## What is needed
Wherever "computer" turns up in a line of the entries below, that line counts. Say how many such lines there are, with no other words.

Stored records:
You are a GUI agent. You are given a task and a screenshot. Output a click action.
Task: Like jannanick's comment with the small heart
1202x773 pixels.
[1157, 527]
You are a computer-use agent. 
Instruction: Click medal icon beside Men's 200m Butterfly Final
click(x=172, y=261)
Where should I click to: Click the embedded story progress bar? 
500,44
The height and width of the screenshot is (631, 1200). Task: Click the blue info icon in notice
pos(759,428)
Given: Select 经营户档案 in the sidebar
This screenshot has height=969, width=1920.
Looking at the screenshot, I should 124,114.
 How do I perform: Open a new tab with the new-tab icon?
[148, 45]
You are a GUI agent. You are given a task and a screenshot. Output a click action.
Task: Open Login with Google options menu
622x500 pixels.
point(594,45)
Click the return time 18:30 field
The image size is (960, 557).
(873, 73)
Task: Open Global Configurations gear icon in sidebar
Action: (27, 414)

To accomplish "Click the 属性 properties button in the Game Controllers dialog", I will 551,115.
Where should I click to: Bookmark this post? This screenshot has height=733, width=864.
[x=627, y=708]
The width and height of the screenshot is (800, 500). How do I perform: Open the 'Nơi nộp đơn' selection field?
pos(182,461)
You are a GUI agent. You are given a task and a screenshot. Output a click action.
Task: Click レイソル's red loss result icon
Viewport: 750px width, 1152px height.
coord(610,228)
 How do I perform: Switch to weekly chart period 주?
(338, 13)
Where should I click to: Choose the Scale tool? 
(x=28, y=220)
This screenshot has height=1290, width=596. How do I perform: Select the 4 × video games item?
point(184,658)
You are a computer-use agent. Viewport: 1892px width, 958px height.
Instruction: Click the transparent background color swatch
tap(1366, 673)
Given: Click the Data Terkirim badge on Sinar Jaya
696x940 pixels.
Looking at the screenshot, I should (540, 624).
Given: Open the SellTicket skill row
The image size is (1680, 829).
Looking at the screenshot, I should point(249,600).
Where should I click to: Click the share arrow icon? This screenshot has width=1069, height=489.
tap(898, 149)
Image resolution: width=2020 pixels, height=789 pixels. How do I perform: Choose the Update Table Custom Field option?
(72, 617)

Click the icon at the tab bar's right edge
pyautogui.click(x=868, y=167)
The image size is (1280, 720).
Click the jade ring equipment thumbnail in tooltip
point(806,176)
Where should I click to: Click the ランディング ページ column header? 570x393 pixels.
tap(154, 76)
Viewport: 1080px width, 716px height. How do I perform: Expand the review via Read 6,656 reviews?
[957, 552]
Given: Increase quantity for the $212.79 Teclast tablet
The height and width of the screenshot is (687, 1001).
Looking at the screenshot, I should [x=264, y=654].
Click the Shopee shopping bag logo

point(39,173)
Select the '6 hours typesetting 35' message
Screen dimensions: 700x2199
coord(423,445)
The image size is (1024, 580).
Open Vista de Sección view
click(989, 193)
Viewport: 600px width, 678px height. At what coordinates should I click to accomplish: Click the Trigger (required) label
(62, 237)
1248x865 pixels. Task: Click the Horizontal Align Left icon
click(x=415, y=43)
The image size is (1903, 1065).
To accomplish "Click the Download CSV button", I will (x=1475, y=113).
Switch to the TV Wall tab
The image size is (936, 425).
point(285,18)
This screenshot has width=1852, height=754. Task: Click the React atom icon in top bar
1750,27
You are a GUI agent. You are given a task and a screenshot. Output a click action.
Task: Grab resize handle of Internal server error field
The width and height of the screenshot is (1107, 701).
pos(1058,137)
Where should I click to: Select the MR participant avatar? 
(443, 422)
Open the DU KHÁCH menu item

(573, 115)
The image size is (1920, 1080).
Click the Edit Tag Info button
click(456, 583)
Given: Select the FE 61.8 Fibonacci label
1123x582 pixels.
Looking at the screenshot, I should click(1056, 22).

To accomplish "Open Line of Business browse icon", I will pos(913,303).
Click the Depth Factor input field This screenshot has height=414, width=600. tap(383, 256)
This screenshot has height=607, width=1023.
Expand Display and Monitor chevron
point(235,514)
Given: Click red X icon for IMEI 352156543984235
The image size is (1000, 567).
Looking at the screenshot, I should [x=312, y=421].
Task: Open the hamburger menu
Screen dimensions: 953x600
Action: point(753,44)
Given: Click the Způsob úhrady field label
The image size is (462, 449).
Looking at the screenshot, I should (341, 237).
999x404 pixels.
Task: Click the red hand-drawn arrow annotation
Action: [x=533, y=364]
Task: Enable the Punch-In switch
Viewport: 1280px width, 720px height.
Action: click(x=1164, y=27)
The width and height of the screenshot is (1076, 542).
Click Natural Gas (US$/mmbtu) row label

## Exercise response
2